19:50 < jenkins-mlpack> Project mlpack - nightly matrix build build #536: FAILURE in 2 hr 49 min: http://big.cc.gt.atl.ga.us:8080/job/mlpack%20-%20nightly%20matrix%20build/536/

19:50 < jenkins-mlpack> * Ryan Curtin: Extremely minor changes.

19:50 < jenkins-mlpack> * Ryan Curtin: Don't do base cases before recursing.
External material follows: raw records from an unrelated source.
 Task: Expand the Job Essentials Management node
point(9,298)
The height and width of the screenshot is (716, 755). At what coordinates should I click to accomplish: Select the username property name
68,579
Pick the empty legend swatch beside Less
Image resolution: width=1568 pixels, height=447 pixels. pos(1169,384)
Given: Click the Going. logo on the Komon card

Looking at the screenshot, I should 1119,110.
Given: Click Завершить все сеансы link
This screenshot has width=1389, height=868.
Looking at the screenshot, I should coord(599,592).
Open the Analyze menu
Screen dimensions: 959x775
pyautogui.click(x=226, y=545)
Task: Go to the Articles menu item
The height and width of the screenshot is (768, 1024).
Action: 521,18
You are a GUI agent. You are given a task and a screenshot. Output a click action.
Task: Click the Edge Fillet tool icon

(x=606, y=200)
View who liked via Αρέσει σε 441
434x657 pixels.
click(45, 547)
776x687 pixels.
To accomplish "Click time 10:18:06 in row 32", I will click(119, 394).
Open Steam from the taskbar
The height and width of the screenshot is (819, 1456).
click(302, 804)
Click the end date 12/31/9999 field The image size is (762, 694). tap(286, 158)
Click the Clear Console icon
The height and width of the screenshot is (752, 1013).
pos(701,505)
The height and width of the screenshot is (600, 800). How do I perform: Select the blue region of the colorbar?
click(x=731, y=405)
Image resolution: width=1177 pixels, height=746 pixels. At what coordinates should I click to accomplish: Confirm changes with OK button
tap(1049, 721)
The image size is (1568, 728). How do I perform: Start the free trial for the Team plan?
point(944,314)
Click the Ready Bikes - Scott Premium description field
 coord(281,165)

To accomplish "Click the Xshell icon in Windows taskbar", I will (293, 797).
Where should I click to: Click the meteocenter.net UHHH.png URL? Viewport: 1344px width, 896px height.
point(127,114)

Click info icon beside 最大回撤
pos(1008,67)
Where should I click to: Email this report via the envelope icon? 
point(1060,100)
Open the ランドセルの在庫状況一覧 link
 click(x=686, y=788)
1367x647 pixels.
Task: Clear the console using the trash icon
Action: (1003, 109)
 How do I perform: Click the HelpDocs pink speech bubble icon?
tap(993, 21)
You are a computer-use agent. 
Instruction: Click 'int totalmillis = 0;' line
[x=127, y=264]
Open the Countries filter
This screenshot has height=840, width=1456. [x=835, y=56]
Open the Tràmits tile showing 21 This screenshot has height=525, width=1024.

This is slightly cleaner code and will

19:50 < jenkins-mlpack> properly handle the case where the tree is only one node deep.

20:30 < jenkins-mlpack> Project mlpack - svn checkin test build #2056: SUCCESS in 1 hr 28 min: http://big.cc.gt.atl.ga.us:8080/job/mlpack%20-%20svn%20checkin%20test/2056/

20:30 < jenkins-mlpack> saxena.udit: More tests for Adaboost added, with tolerance for change in rt also provided.

22:10 < jenkins-mlpack> Starting build #2057 for job mlpack - svn checkin test (previous build: SUCCESS)

22:18 < jenkins-mlpack> Project mlpack - svn checkin test build #2057: FAILURE in 7 min 46 sec: http://big.cc.gt.atl.ga.us:8080/job/mlpack%20-%20svn%20checkin%20test/2057/

22:18 < jenkins-mlpack> Ryan Curtin: Refactor KMeans so that the actual Lloyd iteration step is separate, since there

22:18 < jenkins-mlpack> are many ways to do a Lloyd iteration.

22:55 < jenkins-mlpack> Starting build #2058 for job mlpack - svn checkin test (previous build: FAILURE -- last SUCCESS #2056 3 hr 53 min ago)

23:22 andrewmw94 has quit [Quit: Leaving.]